4 Ara 2019

İşgücü, Verimlilik ve Futbol İlişkisi

Bir iş için harcanacak işgücü, o iş ile ilgili becerilerin gelişmişliği ve o iş ile ilgili stratejilerin doğru seçimi oranında azalır veya artar.

Enerjinin diğer bağlamda kondisyonun verimli kullanılması beceri düzeyi ve amaca yönelik davranışlar doğrudan ilgilidir.

Onun içindir ki;
Çocuklarda ve gençlerde kuvvet, sürat, ve dayanıklılık gelişimi ile ilgili harcanacak zamanın daha büyük kısmı teknik ve taktik gelişim düzeyi ile harcanmalıdır.

İş ile ilgili beceriler ve iş için gerekenleri amacına göre yapma uğraşı işgücünü zaten büyük ölçüde geliştirir. Ama öncelikle işgücünü geliştirme çalışmaları iş becerilerini ve işi yapma yollarını gelişimini sağlamaz.

Kıssadan hisse;
Futbol bir oyundur.

— Kayıtlı Veriler —

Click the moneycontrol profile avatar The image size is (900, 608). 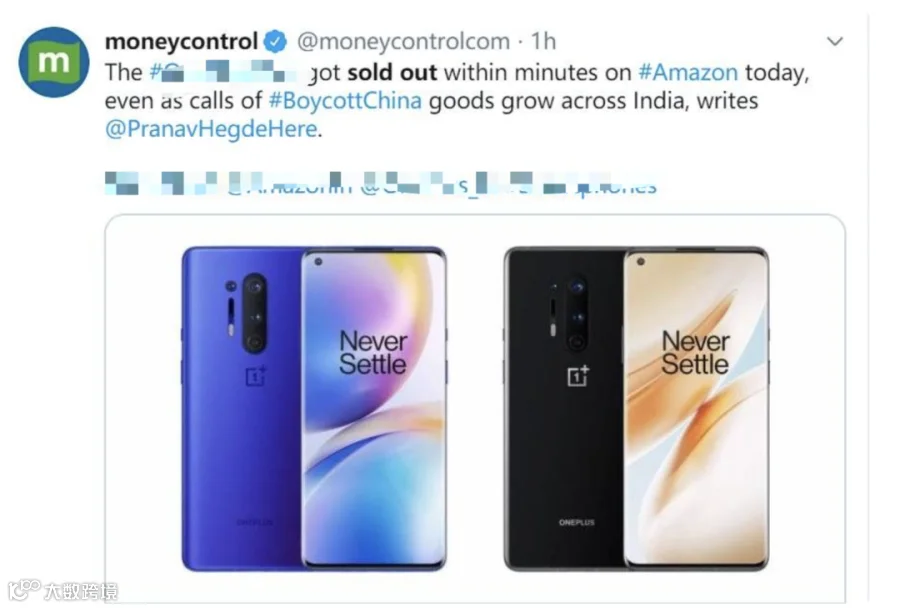[x=54, y=62]
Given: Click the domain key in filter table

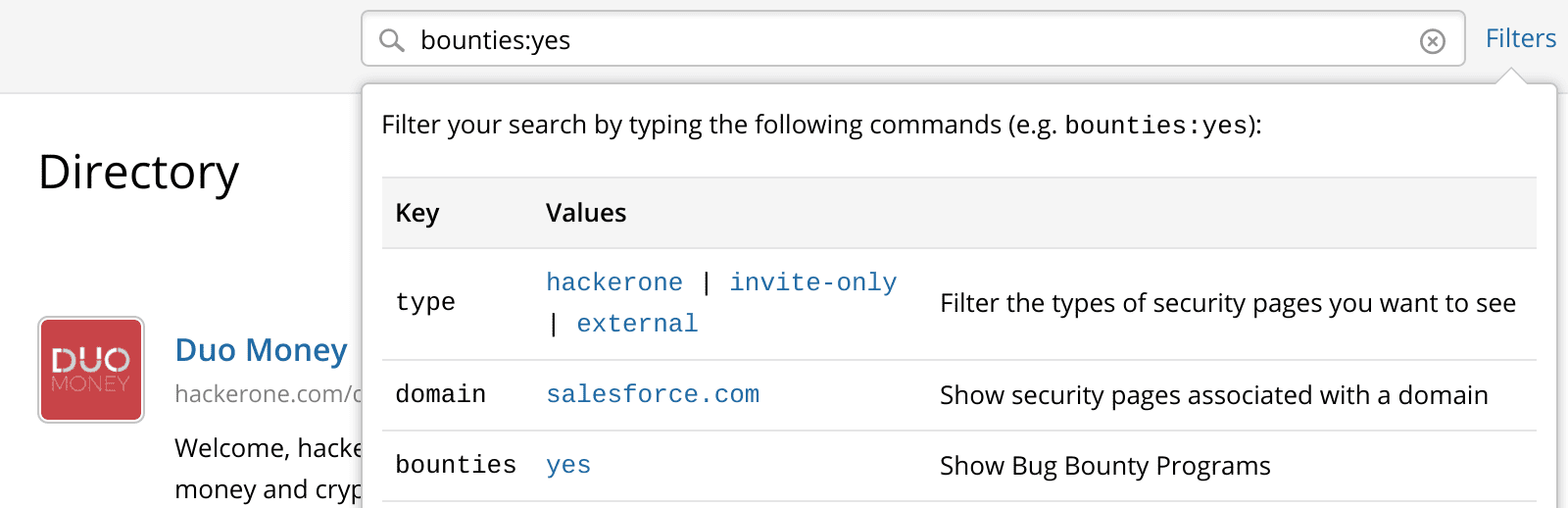Looking at the screenshot, I should pos(440,394).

— Yapılacak İş —
İşgücü, verimlilik ve futbol ilişkisini ele alan metni son cümlesinden itibaren sürdürünüz. Bu malzeme başka bir kaynaktan alınmıştır.

— Beklenen Yanıt —
Oyunlar için belirleyici olan oyunu oynayabilme becerileri ve oyunu oynama biçimindeki farklılıklardır (stratejiler-taktiklerdir)...

Yaşa uygun beceri ve strateji geliştirme eğitim çalışmaları, ilerideki spor verimliliği için asıl belirleyici olan eğitim yatırımı demektir.

Mutsuzluk ve Çocuklar

Mutsuz çocukların gelişimleri genelde sorunlu olur.

Mutsuz çocuklar normal koşullarda olmaları gereken gelişim düzeylerinde olmadıkları gibi, uygun koşullarda ulaşacakları gelişim potansiyellerine asla ulaşamazlar.

Çünkü mutsuzluk engelleyici bir faktördür. Mutsuzluk vücutta hormonal ve dolayısıyla biyolojik değişimlere neden olur ve kişinin gelişim alanlarını durağanlaştırır veya yavaşlatır. Bu çocukların bedensel, motor, düşünsel, sosyal, duygusal tüm gelişim alanlarına değişik düzeylerde yansır.

Özetle mutsuzlukta her türlü gelişimsel verim düşer.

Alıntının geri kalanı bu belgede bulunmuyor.